**Problem requirements**
Print the full listing exactly.

**Task material**
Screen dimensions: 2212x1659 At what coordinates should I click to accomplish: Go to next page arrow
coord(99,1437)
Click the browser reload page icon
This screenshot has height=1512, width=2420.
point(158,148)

**Finished task**
Screen dimensions: 2212x1659 At what coordinates should I click to accomplish: Go to next page arrow
coord(99,1437)
Click the browser reload page icon
This screenshot has height=1512, width=2420.
point(158,148)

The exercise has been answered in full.